*** Entries provided Section Begins ***
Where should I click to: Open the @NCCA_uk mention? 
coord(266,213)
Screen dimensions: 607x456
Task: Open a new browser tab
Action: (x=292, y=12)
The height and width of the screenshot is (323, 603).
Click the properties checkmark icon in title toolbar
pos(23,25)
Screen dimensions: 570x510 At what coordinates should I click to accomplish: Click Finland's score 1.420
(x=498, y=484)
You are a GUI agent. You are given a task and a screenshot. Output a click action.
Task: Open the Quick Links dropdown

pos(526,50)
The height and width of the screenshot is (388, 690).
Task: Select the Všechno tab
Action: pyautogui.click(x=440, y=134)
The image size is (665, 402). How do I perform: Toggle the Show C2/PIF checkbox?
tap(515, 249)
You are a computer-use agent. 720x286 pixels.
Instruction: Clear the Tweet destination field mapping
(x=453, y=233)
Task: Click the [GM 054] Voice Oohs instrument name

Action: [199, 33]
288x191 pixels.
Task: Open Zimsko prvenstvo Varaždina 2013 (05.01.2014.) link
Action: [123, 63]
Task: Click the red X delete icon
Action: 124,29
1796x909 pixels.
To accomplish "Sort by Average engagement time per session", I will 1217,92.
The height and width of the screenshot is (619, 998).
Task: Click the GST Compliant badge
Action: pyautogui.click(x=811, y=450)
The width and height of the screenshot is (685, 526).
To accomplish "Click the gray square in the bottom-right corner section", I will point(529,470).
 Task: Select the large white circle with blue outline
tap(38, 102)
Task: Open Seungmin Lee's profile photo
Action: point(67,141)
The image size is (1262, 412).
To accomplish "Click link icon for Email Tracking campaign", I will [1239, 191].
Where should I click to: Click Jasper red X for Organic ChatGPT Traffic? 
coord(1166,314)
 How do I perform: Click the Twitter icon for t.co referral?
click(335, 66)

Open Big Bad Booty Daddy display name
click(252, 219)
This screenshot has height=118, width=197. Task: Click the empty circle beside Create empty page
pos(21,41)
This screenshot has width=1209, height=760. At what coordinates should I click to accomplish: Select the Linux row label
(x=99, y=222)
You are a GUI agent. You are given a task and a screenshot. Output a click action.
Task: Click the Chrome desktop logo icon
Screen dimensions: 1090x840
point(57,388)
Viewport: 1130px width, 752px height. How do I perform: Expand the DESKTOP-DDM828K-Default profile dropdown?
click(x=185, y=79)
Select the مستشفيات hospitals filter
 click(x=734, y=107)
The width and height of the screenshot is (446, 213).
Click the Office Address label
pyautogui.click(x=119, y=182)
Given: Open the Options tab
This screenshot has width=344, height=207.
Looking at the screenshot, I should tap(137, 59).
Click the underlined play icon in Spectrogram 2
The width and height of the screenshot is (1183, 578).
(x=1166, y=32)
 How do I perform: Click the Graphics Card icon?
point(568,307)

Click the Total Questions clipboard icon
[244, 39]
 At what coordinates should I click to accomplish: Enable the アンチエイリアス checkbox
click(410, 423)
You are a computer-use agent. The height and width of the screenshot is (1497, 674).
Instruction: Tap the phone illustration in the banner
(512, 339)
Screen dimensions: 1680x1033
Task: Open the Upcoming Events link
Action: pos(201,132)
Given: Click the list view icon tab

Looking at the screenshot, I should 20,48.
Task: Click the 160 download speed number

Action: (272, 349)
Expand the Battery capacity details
*** Entries provided Section Ends ***
What you will do> Among the entries above, locate the lines containing "Viewport: 1130px width, 752px" and "You are a computer-use agent. The", and transcribe exactly those two lines and all lines between.

Result>
Viewport: 1130px width, 752px height. How do I perform: Expand the DESKTOP-DDM828K-Default profile dropdown?
click(x=185, y=79)
Select the مستشفيات hospitals filter
 click(x=734, y=107)
The width and height of the screenshot is (446, 213).
Click the Office Address label
pyautogui.click(x=119, y=182)
Given: Open the Options tab
This screenshot has width=344, height=207.
Looking at the screenshot, I should tap(137, 59).
Click the underlined play icon in Spectrogram 2
The width and height of the screenshot is (1183, 578).
(x=1166, y=32)
 How do I perform: Click the Graphics Card icon?
point(568,307)

Click the Total Questions clipboard icon
[244, 39]
 At what coordinates should I click to accomplish: Enable the アンチエイリアス checkbox
click(410, 423)
You are a computer-use agent. The height and width of the screenshot is (1497, 674).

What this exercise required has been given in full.